GSA also serves a liaison between transition teams and the federal government, helping, for example, to ensure that a president-elect’s initial round of appointees are cleared to enter each agency and be on the job immediately after inauguration of the new president. The law requires the GSA Administrator to designate a senior career official to serve as the Federal Transition Coordinator, who coordinates transition planning across agencies. GSA is also required to compile a report on modern transitions and create a transition directory with comprehensive information on the officers, organization, and responsibilities of each federal agency. GSA also provides support to help outgoing presidents as they depart the White House. 

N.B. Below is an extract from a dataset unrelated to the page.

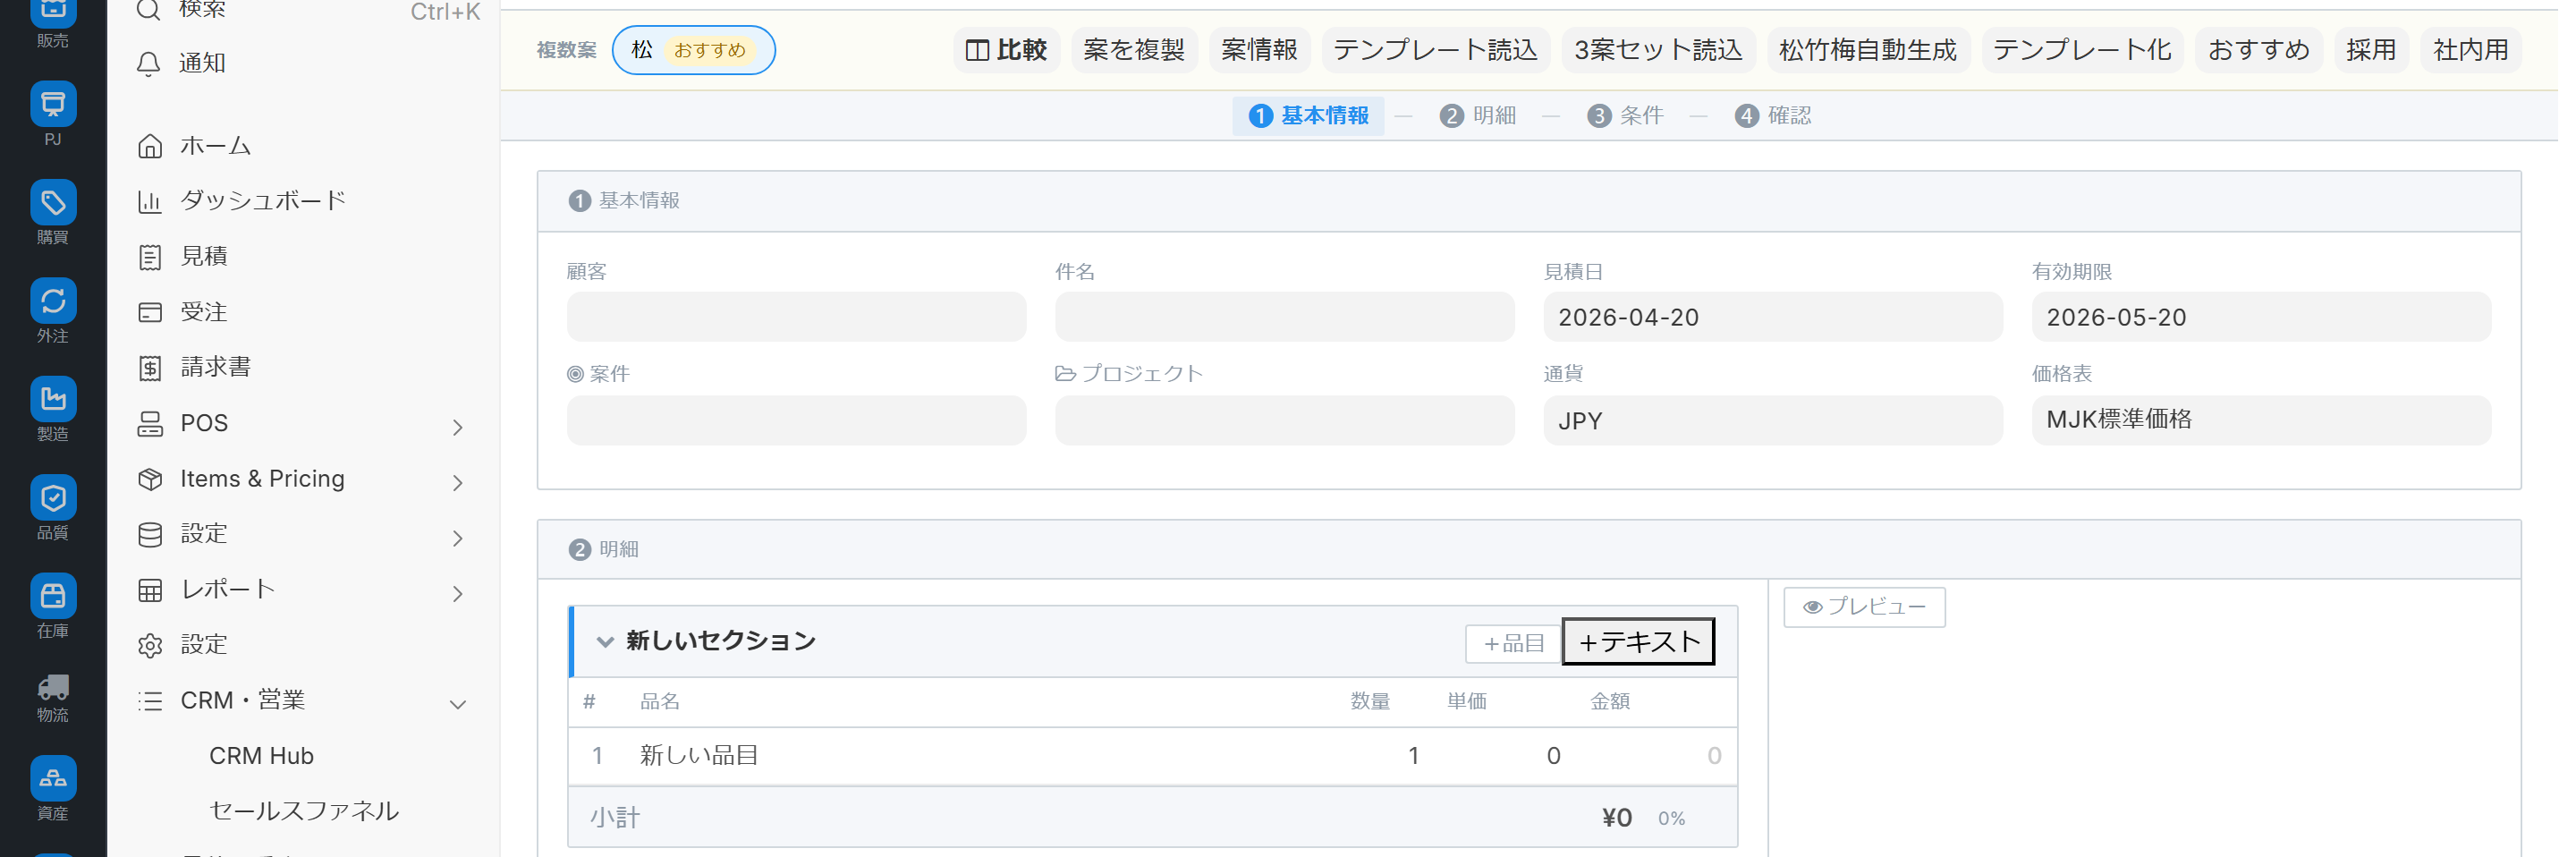Open the 外注 outsourcing module icon

53,301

Also, recognizing that incoming political appointees face unique challenges and requirements coming into federal service, the Act allows GSA to expend funds of training for new appointees during the entire duration of a president’s term, not just during transition or at the beginning of the term.  

HOW DOES THE ACT HELP WITH TRANSITION RELATED TO NATIONAL SECURITY? 

The Act directs the Federal Bureau of Investigation and other agencies responsible for conducting background investigations to conduct those investigations expeditiously, with the goal of providing appropriate security clearances before inauguration for the individuals that the President-elect has identified for high level national security positions, including secretaries and undersecretaries of cabinet-level agencies. The law also requires that the president-elect be given a classified summary as soon as possible after the election on threats to national security, covert military operations, and pending decisions on possible uses of military force. The White House Transition Coordinating Council is tasked with conducting interagency emergency preparedness and response exercises. 

Separately, the Intelligence Reform and Terrorism Prevention Act of 20043 allows each eligible candidate, before the election, to submit security clearance requests for prospective transition team members who will need access to classified information. The law directs that background investigations and security clearance determinations for these individuals be completed, to the fullest extent practicable, by the day after the date of the election. 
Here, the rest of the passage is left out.